### WHAT YOU WILL DO:
Starting with the line that contains "Dino Bikes BMX", set down each line through the end of the entries below, exactly and with nothing added.

### EXCERPTED RECORDS:

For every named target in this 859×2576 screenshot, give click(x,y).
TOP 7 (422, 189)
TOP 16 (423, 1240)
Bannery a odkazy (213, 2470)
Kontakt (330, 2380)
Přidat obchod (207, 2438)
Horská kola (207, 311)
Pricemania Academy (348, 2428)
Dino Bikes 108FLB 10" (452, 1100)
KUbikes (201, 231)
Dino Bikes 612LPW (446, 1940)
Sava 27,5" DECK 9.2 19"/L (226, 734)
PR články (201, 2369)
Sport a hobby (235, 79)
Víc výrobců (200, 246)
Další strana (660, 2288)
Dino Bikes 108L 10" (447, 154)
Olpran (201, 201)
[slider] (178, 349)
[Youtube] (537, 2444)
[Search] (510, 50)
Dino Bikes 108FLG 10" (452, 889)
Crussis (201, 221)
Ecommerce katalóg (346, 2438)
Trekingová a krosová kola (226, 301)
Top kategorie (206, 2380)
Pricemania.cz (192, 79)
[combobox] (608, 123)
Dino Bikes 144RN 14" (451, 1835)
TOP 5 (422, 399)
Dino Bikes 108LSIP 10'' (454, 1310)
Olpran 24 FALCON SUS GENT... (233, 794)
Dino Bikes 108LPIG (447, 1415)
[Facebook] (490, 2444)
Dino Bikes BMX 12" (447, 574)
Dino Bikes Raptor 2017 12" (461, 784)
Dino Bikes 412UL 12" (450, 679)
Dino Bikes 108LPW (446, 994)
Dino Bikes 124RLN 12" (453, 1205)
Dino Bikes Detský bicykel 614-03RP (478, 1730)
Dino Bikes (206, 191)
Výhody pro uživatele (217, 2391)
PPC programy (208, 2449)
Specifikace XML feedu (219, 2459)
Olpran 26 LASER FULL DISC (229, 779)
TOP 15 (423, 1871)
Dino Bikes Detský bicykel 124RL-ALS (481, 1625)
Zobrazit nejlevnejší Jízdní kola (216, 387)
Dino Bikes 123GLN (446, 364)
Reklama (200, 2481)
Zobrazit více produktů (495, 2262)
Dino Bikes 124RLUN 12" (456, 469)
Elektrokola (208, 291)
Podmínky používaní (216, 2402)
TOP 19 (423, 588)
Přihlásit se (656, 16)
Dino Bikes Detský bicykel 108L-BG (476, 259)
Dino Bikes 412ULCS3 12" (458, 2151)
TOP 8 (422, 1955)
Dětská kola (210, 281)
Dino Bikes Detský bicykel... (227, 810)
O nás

### EXPECTED OUTPUT:
Dino Bikes BMX 12" (447, 574)
Dino Bikes Raptor 2017 12" (461, 784)
Dino Bikes 412UL 12" (450, 679)
Dino Bikes 108LPW (446, 994)
Dino Bikes 124RLN 12" (453, 1205)
Dino Bikes Detský bicykel 614-03RP (478, 1730)
Dino Bikes (206, 191)
Výhody pro uživatele (217, 2391)
PPC programy (208, 2449)
Specifikace XML feedu (219, 2459)
Olpran 26 LASER FULL DISC (229, 779)
TOP 15 (423, 1871)
Dino Bikes Detský bicykel 124RL-ALS (481, 1625)
Zobrazit nejlevnejší Jízdní kola (216, 387)
Dino Bikes 123GLN (446, 364)
Reklama (200, 2481)
Zobrazit více produktů (495, 2262)
Dino Bikes 124RLUN 12" (456, 469)
Elektrokola (208, 291)
Podmínky používaní (216, 2402)
TOP 19 (423, 588)
Přihlásit se (656, 16)
Dino Bikes Detský bicykel 108L-BG (476, 259)
Dino Bikes 412ULCS3 12" (458, 2151)
TOP 8 (422, 1955)
Dětská kola (210, 281)
Dino Bikes Detský bicykel... (227, 810)
O nás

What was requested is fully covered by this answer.